Special Distribution
In connection with the closed dispositions, the
Board of Trustees of the REIT (the “Board”) today
declared a special distribution to the holders
(“Unitholders”) of the trust units of the REIT
(“Units”) of €1.00 per Unit, payable in cash (the
“Special Distribution”). The incremental capital
expected to be received from the Pending Dispositions, which is
expected to be used to further pay down debt, has provided the REIT
with the opportunity to responsibly increase the amount of the
Special Distribution, as compared to the estimated €0.75 per Unit
that was previously provided in its press releases, while still
paying down a meaningful amount of debt. The Special Distribution
will be payable to Unitholders of record at the close of business
on December 23, 2024 (the “Record Date”), with
payment on December 31, 2024 (the “Payment Date”).
The Special Distribution will not qualify for the REIT’s
Distribution Reinvestment Plan (the “DRIP”). A
corresponding €1.00 per unit distribution has been declared on the
exchangeable Class B LP units of ERES Limited Partnership
(“Class B LP Units”), which will be payable to
holders of record of the Class B LP Units on the Record Date and
paid on the Payment Date. See “Due Bills” below for additional
details regarding trading of Units and the Special
Distribution.
The Euro-denominated Special Distribution will
be paid in Canadian dollars based on the foreign exchange rate on
the Payment Date (estimated C$1.49 per Unit based on the foreign
exchange rate of 1.49 on December 13, 2024, applicable throughout
this press release). Registered Unitholders will be provided with
an option to elect to receive the Special Distribution in Euros
rather than Canadian dollars. If no such election is made,
registered Unitholders will be paid the Special Distribution in
Canadian dollars based on the above exchange rate mechanism.

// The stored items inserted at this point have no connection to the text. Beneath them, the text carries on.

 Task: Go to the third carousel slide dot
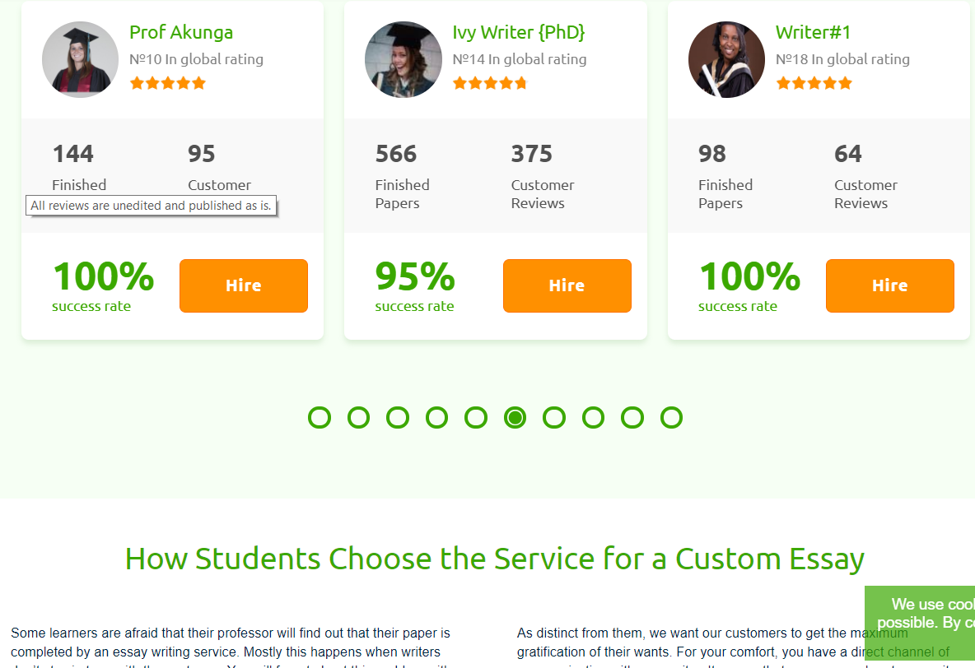pos(398,418)
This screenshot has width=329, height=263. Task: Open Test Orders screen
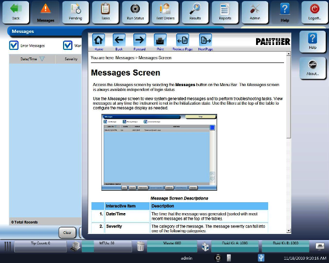click(x=165, y=12)
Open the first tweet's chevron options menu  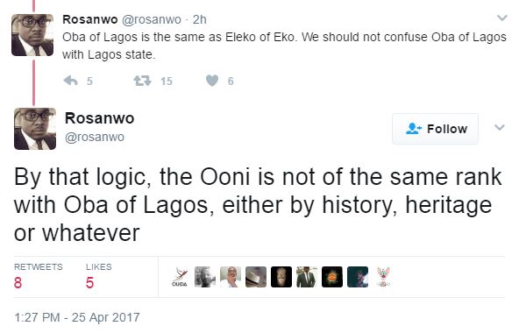(x=502, y=18)
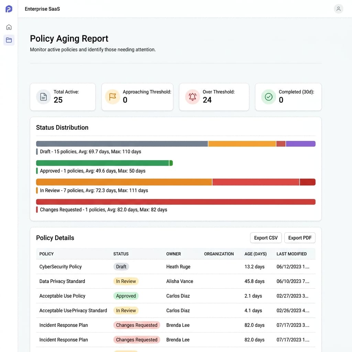Viewport: 352px width, 352px height.
Task: Click the bell icon on Over Threshold card
Action: coord(193,97)
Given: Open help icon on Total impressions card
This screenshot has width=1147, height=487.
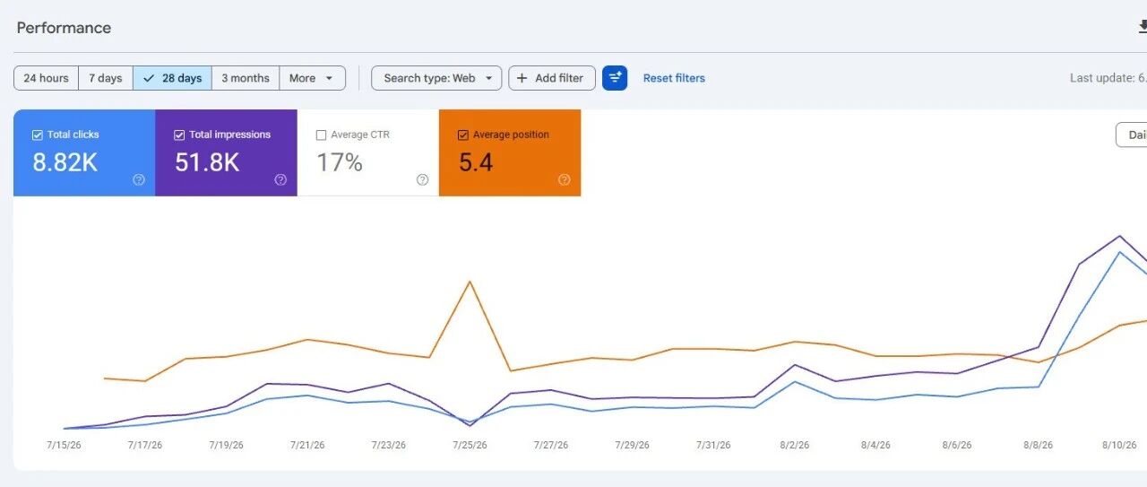Looking at the screenshot, I should coord(280,179).
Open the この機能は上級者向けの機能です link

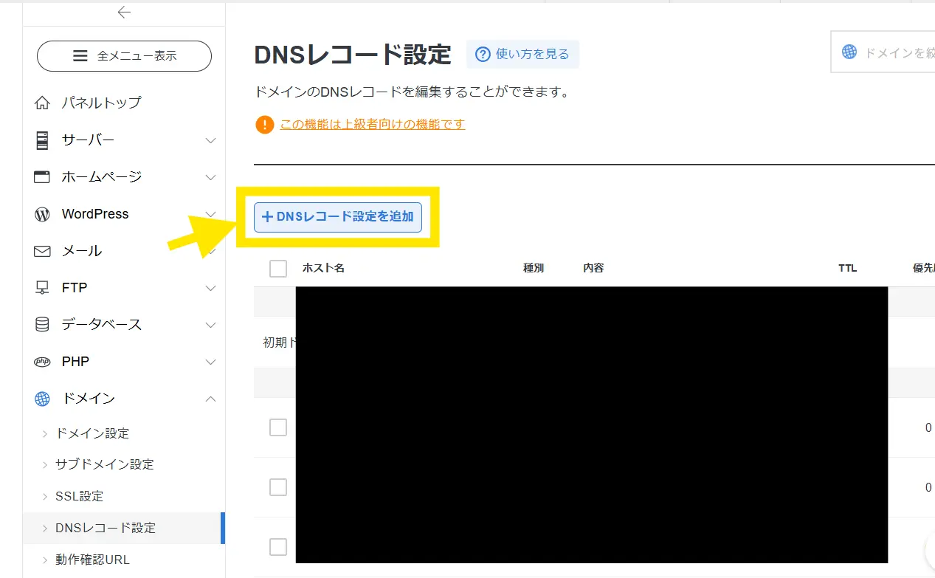point(372,124)
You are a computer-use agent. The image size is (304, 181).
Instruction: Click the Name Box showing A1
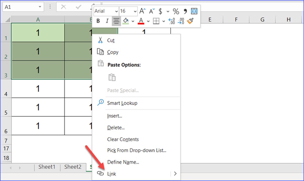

Beneficial Unitholders will not have an option to elect to receive
the Special Distribution in Euros.
“We’re using net proceeds from the sale of this
large portion of our residential portfolio to pay the Special
Distribution, and corresponding special distribution to the holders
of Class B LP Units, while also reducing the REIT’s indebtedness,
and we believe this will result in both value for our Unitholders
and a stronger balance sheet for ERES moving forward,” added Jenny
Chou, Chief Financial Officer.
“The declaration of this Special Distribution is
consistent with the Board’s mission to maximize returns for the
REIT’s Unitholders,” said Gina Parvaneh Cody, Chair of the Board.
“Looking ahead into 2025, we remain committed to making continued
progress on the execution of our value-maximization strategy.”
For Canadian income tax purposes, the Special
Distribution will be partially comprised of a return of capital in
the range of approximately 70-75%. The remainder of the Special
Distribution is principally being made to distribute to Unitholders
a portion of the net capital gains of ERES realized during the
twelve-month period ending December 31, 2024, and will therefore be
in the form of a capital gain in the range of approximately 20-25%,
with the remainder comprising ordinary income in the range of
approximately 0-5%. Taxable Canadian-resident Unitholders will
generally be required to include their proportionate share of
ERES’s net taxable capital gain and income, as allocated and
designated by ERES, in computing their respective income for the
tax year that includes the year end of ERES (i.e., December 31,
2024). Unitholders who are not resident in Canada for Canadian
federal income tax purposes may be subject to applicable
withholding taxes in connection with the payment of the Special
Distribution. ERES cautions that the foregoing comments are not
intended to be, and should not be construed as, legal or tax advice
to any Unitholder. ERES recommends that Unitholders consult their
own tax advisors regarding the income tax consequences to them of
this anticipated Special Distribution.
Pro Forma
The following table sets out consolidated
financial metrics of the REIT as of the date of the latest interim
financial statements, and after adjusting as outlined below:
- September 30, 2024, after adjusting
for the estimated effect of the completed dispositions and payment
of the Special Distribution and corresponding special distribution
to the holders of Class B LP Units; and
- September 30, 2024, after adjusting
for the estimated effect of the completed dispositions, payment of
the Special Distribution and corresponding special distribution to
the holders of Class B LP Units, and the Pending Dispositions.
|
September 30, 2024 |
Pro Forma A |
Pro Forma B |
Total residential suite count |
6,276 |
3,072 |
2,698 |
Total portfolio IFRS fair value |
€1.59 billion |
€0.84 billion |
€0.75 billion |
Mortgage debt principal balance |
€0.81 billion |
€0.36 billion |
€0.29 billion |
Mortgage debt weighted average effective interest rate |
2.1% |
2.2% |
2.3% |
Mortgage debt weighted average term to maturity |
2.2 years |
2.8 years |
3.1 years |
Amounts outstanding on the revolving credit facility |
€0.05 billion |
€nil |
€nil |
Ratio of adjusted debt to gross book value |
52% |
40-42% |
35-37% |
Due Bills
The Toronto Stock Exchange (the
“TSX”) has determined to implement its “due bill”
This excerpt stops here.